▸ About this task
Give again, unchanged, the line that contains "This screenshot has height=198, width=348." together with every line that follows it until the entries end.

[Pixel coordinate grounding data]
————————

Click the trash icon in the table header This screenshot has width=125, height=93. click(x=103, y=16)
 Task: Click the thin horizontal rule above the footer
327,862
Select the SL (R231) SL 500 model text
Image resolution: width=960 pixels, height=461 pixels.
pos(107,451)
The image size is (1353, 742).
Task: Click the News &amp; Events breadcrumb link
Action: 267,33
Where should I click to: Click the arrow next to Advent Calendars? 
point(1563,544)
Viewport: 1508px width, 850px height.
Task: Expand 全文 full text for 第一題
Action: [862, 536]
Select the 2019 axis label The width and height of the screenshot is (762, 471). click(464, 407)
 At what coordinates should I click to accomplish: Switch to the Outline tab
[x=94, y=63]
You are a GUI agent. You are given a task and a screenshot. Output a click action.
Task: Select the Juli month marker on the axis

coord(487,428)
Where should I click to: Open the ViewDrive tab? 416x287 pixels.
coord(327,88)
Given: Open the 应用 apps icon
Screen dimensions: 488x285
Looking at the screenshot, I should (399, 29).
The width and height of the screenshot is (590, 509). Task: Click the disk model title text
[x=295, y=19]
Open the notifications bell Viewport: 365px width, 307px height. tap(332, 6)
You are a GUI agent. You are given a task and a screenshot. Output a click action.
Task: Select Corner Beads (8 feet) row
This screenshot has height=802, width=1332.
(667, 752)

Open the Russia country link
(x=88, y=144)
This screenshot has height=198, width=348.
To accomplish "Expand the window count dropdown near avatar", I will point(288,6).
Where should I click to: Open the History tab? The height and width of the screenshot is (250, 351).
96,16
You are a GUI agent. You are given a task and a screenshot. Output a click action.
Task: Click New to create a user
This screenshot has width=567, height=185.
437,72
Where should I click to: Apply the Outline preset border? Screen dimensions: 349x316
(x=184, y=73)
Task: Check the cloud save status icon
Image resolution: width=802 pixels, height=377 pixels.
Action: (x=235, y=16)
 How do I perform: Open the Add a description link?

————————

▸ Result of this exercise
This screenshot has height=198, width=348.
To accomplish "Expand the window count dropdown near avatar", I will point(288,6).
Where should I click to: Open the History tab? The height and width of the screenshot is (250, 351).
96,16
You are a GUI agent. You are given a task and a screenshot. Output a click action.
Task: Click New to create a user
This screenshot has width=567, height=185.
437,72
Where should I click to: Apply the Outline preset border? Screen dimensions: 349x316
(x=184, y=73)
Task: Check the cloud save status icon
Image resolution: width=802 pixels, height=377 pixels.
Action: (x=235, y=16)
 How do I perform: Open the Add a description link?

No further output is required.